Book Review: The Last Book

The Last Book
Zoran Živkovič
PS Publishing, UK

Anyone who is an avid bibliophile can readily assert that the one quality that separates an “excellent book” from its “very good” siblings is that it is unputdownable. This quality is a rare trait, and even rarer is its manifestation in the mystery genre of the short-novel type. Even scarce is that special kind of mystery - a literary mystery - the kind as experienced when reading Jostein Gaarder or Lewis Caroll or Umberto Eco. At a time when the market seems to be flooded daily with paperbacks that run along the alphabet, exhort the cliché, revel in presenting a stereotypical “Yuppie” outlook, and (to say the least) fondly follow a long-forgotten dogma that the center of the Universe lies in the Central Park; here comes a novella that makes a detour in time and style, that sparkles with effervescent originality and acerbic (yet heartwarming) wit that can only be found on the other side of the Atlantic.
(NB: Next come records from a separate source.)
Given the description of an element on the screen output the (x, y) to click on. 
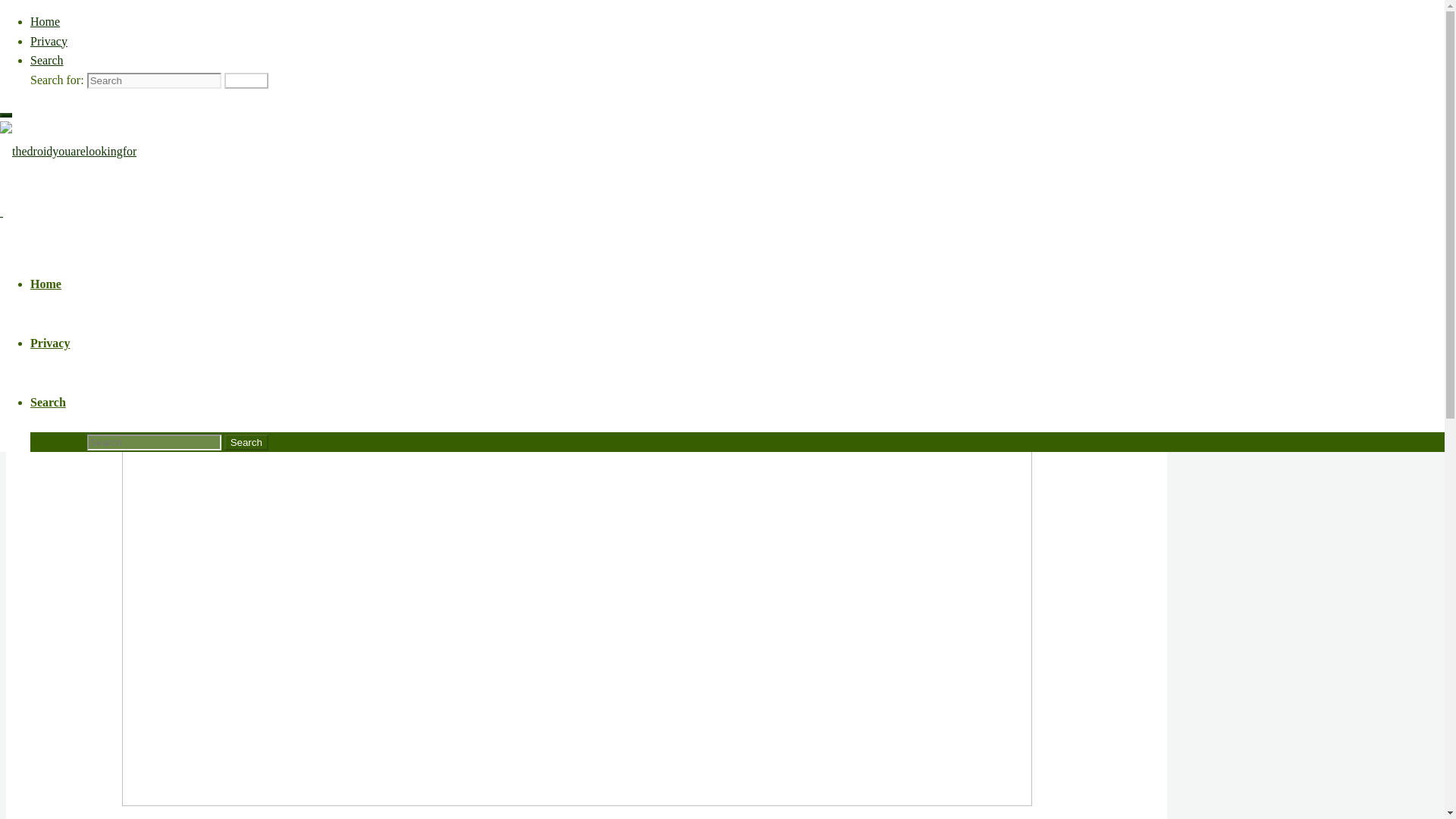
Doly (473, 272)
Search (245, 80)
Home (45, 283)
Personal Robot (617, 272)
thedroidyouarelookingfor (68, 151)
Search (245, 442)
Desktop Pet (184, 114)
Skip to content (42, 15)
Search (47, 60)
Search (47, 401)
Desktop Pet (148, 153)
Privacy (49, 342)
Home (136, 114)
Crowdfunding (426, 272)
Robots (222, 153)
“The Last Book” is a delightful short novel by the Serbian author Zoran Zivkovic ( Zivkovic returns to his favorite subjects – books, more specifically, a rustic bookstore with a lost-in-time ambience; that also serves as a sinister backdrop for a series of unsolved murders. The “story” follows Inspector Dejan Lukic as he attempts to solve a series of bizzare deaths/murders at the Papyrus Bookstore. Vera Gavrilovic, the owner of the bookstore, dons the mantle of the required romantic interest, though she may well be the femme fatale herself. The only clue lies hidden in “The Last Book”, so called because it is indeed the last book. The plot twists and turns at a fairly brisk pace and every hint of predictability is brushed aside nonchalantly after every successive chapter. Its as though Zivkovic wants to issue a whodunit challenge to the user at every possible instance. Every clue, and red herring, is subtly sown into the plot, and for those readers who enjoy reading a mystery from the last page -- sorry folks, the last page, while providing an extreme dramatic twist (only understood if you have attentively read the previous chapters), does nothing to make you understand whodunit? Rather, the mystery is not just a whodunit, but a where-and-why-dunit as well. Zivkovic is at his best penning the verbal jousts between Lukic and Olga Bogdanovic, Vera’s business partner. An interesting array of eccentric patrons - the ‘patients’ - provide the soup of usual suspects, and the solution to the deaths may lie with more than one of them. But which one or ones? Read it to find out !!

My only grouse lies with the rather hurried ending, with events neatly folding (or unfolding?) into place and characters suddenly acting outside their comfort zone. However, to be fair to the author and the length of the novella, the rapid shuffling may well be justified as apt and needful.